==== Exercise text ====

Mr. Awlaki was among the targets in recent attacks by Yemeni security forces, with U.S. support, against al Qaeda operations in Yemen. Family members have dismissed initial reports that he was killed and his whereabouts are unknown.
Part of Mr. Awlaki’s appeal, say U.S. officials and terrorism experts, is his ability to act as a bridge between the predominantly Arab leaders of al Qaeda and willing potential jihadists in the West.
He preached at a mosque in Northern Virginia until 2002, when he left the U.S. to spend time building a following in the U.K., before returning to Yemen in 2004.
He has communicated with potential recruits through Internet Web sites and social-networking sites such as Facebook.
On his own blog, Mr. Awlaki wrote in October that Yemen was about to become a key player in global jihad. "And when this new front of Jihad starts in Yemen it might become the single most important front of Jihad in the world."

====

_Task instructions_
- A) According to the excerpt about Mr. Awlaki, in what year did he return to Yemen?
- B) List every country named in the excerpt about Mr. Awlaki.
- C) Pick up the excerpt about Mr. Awlaki after its final sentence and write its continuation.
The data that comes next has no connection to the excerpt about Mr. Awlaki.

==== Excerpted records ====

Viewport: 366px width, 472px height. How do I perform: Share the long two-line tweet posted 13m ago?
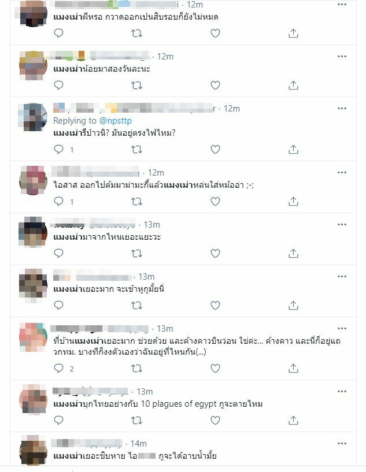click(293, 368)
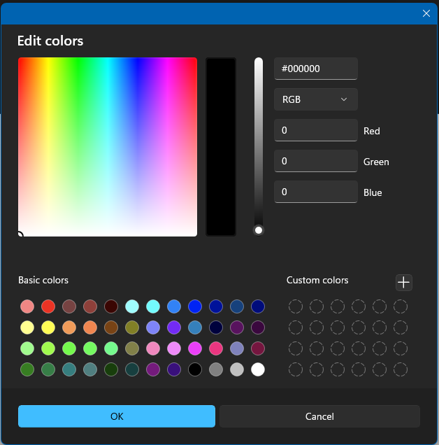Close the Edit colors dialog
Image resolution: width=439 pixels, height=445 pixels.
coord(426,13)
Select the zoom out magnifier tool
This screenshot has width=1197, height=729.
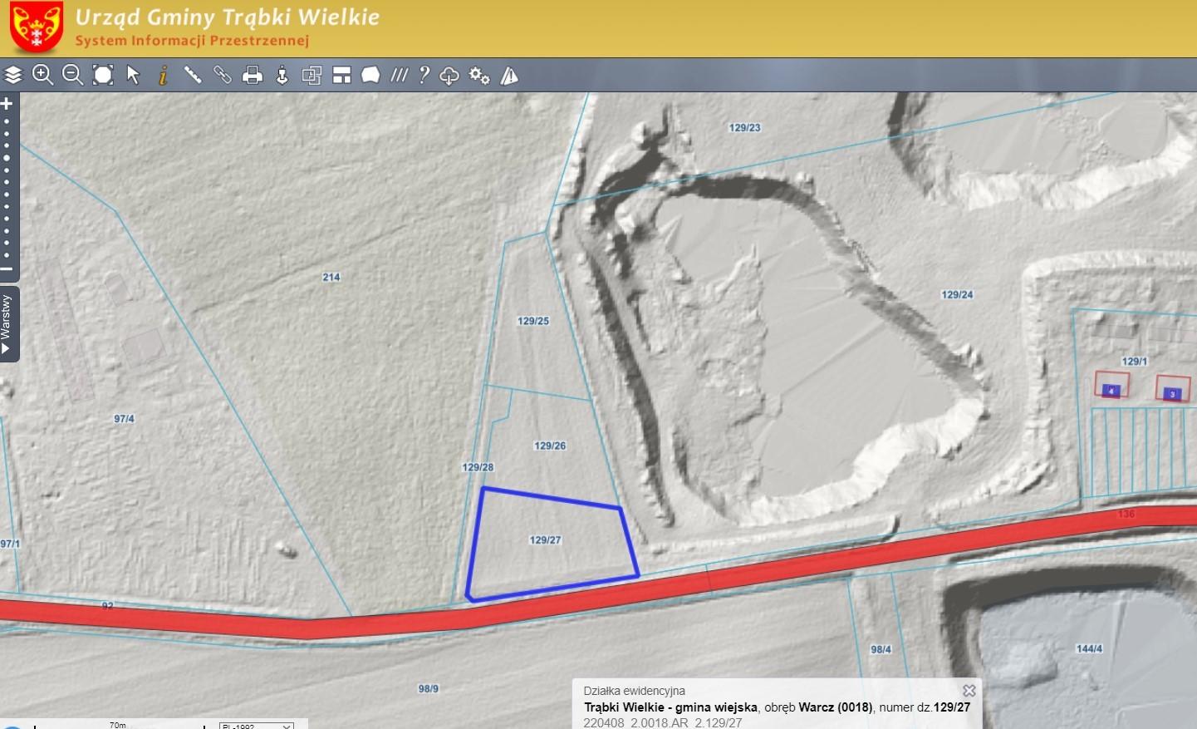point(72,75)
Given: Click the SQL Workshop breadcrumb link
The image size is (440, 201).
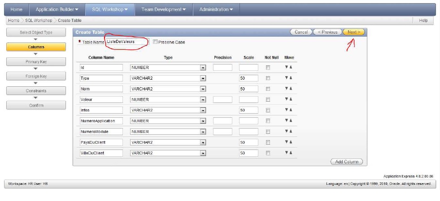Looking at the screenshot, I should pos(39,21).
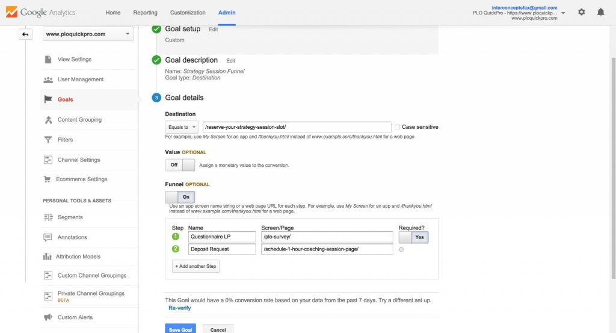Click the back arrow button in sidebar
The height and width of the screenshot is (333, 616).
[x=25, y=34]
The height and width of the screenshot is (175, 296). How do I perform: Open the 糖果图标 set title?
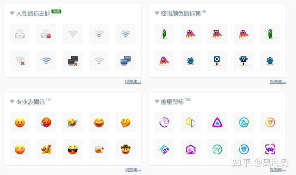172,102
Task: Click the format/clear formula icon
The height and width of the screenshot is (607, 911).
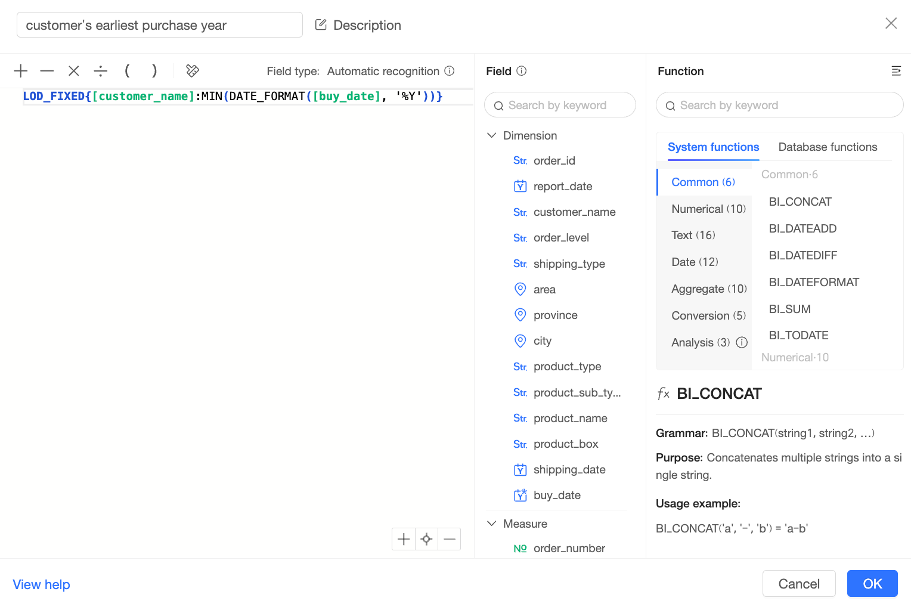Action: click(193, 71)
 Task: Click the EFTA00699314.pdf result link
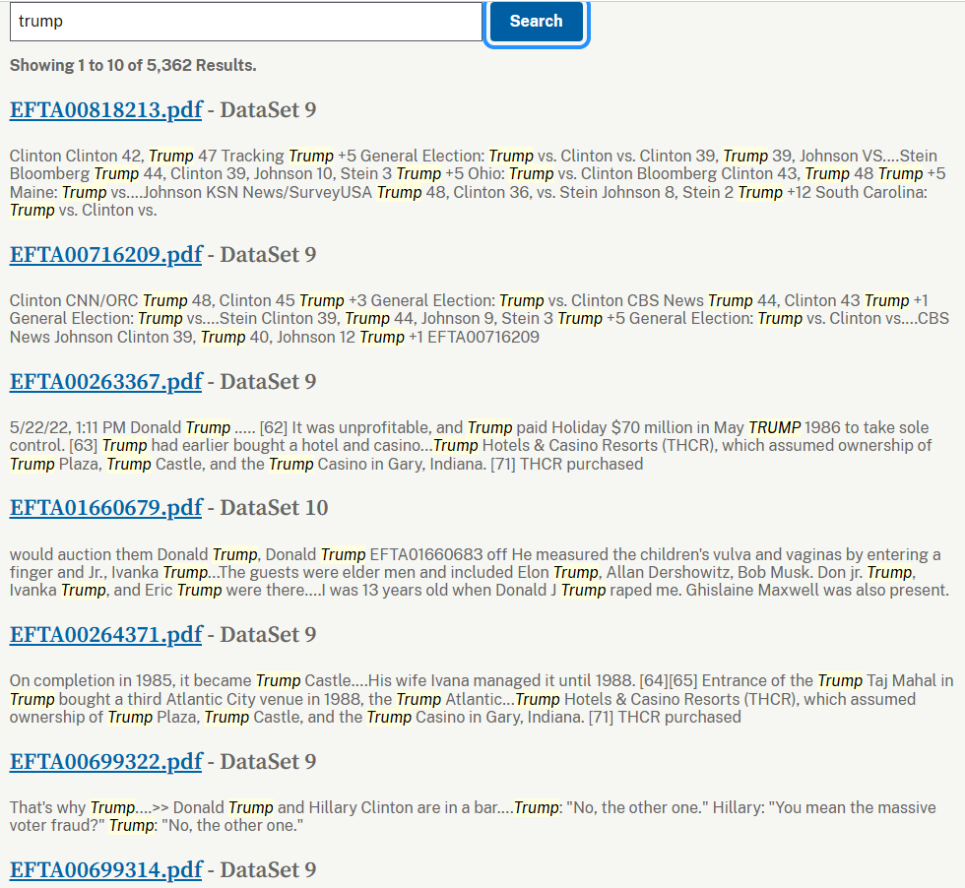pyautogui.click(x=105, y=869)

====

_Response list_
- A) 2004

- B) Yemen, the U.S., the U.K.

- C)
Mr. Awlaki’s following in Britain may be important to the investigation. U.S. law enforcement officials believe Mr. Abdulmutallab took his first steps toward radicalization via the Internet, most likely while in school in London. Mr. Abdulmutallab spent nearly three years at University College London, where he graduated in June 2008.
With his strong English skills, Mr. Awlaki built a substantial following in the U.K. with video and audio recordings of his sermons.
Some Muslims noticed a radical shift in his message, especially after his 2006 imprisonment in Yemen, and became increasingly uncomfortable with it.
"He blamed the whole world for his own feelings and fears," says Ajmal Masroor, spokesman for the Islamic Society of Britain.
Mr. Awlaki surfaced in the probe of the November Fort Hood shootings. Federal investigators monitoring Mr. Awlaki came across multiple communications from Maj. Nidal Malik Hasan, the man charged with the shooting spree which killed 13 people.
But they dismissed the contacts as routine and didn’t delve further. Mr. Awlaki has since claimed in interviews that he counseled Mr. Hasan.
"He’s inspirational not operational," said Bruce Hoffman, a terrorism specialist and professor at Georgetown University. "He’s not someone who commands tremendous respect for his grasp of theology or jurisprudence. He’s an effective propagandist."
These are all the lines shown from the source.